Ani mengatakan, perempuan di panggung politik, terutama di lembaga pengambil kebijakan, harus tampil beda dari kebanyakan politisi yang didominasi laki-laki. Politisi perempuan yang sedikit itu harus mampu menunjukkan kualitas dan kapabilitas sehingga keberadaannya memberi arti positif.

Menurut dia, dari sedikit perempuan anggota DPR hasil Pemilu 2009, lebih sedikit lagi yang bisa memainkan peran sebagai wakil rakyat dan wakil perempuan dengan baik. Selebihnya diam, bahkan ada yang ikut terlibat dalam kasus korupsi.

"Kalau wakil perempuan performancenya tidak bagus maka akan bisa jadi bumerang," katanya.

Dikatakannya, saat ini dukungan bagi partisipasi dan keterwakilan kaum perempuan sudah lebih baik dari sebelumnya, terutama dalam segi jumlah. Jika hal itu tidak dimanfaatkan dengan menunjukkan kualitas, maka peluang yang sudah diberikan bisa digugat.

Sayangnya, lanjut Ani, partai politik pun masih terkesan "asal-asalan" dalam merekrut calon anggota legislatif perempuan, asal memenuhi kuota keterwakilan perempuan. Kalaupun dianggap memiliki kelebihan, maka kelebihan itu lebih dititikberatkan pada potensi mengumpulkan suara, belum pada segi kualitas.

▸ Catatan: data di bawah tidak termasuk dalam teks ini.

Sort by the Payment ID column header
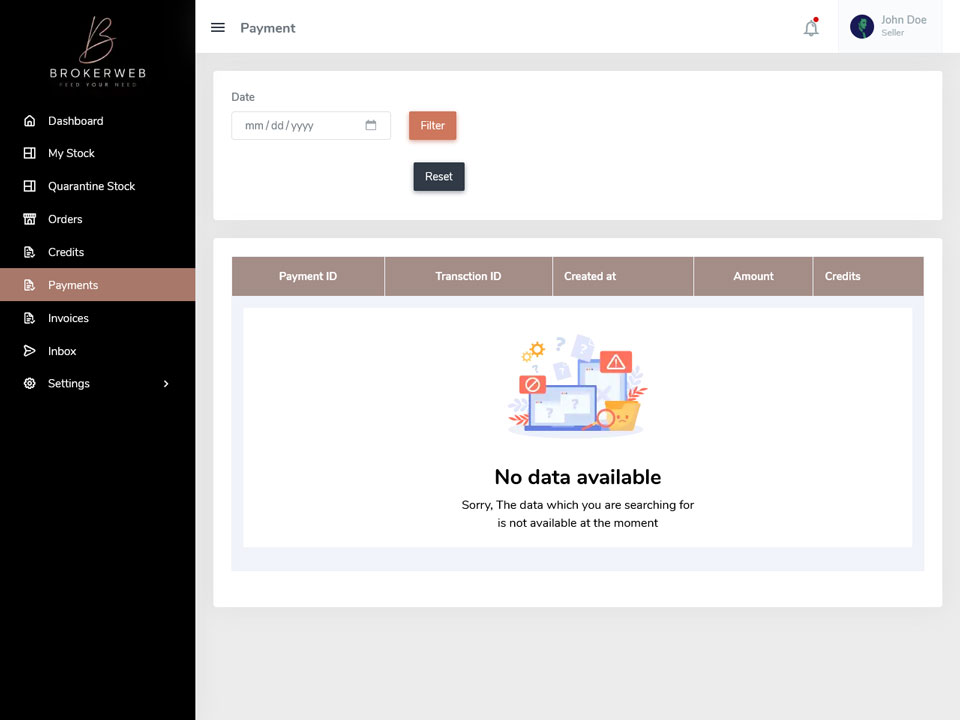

Sementara itu Ketua DPP PPP Fernita Darwis mengatakan realisasi pemberian kesempatan yang luas bagi perempuan untuk berkiprah dalam politik masih belum terlalu lama, meski komitmen itu sudah ada.

"Pemberdayaan perempuan di partai Islam lebih terlambat dari partai nasionalis, karena interpretasi ayat-ayat suci. Tapi hari ini sudah jauh lebih maju," katanya.

Persoalannya, kata dia, mengajak perempuan aktif di politik, lebih-lebih menjadi calon wakil rakyat bukan persoalan mudah. Banyak aktivis perempuan, yang secara kualitas bisa diharapkan, enggan diajak masuk politik.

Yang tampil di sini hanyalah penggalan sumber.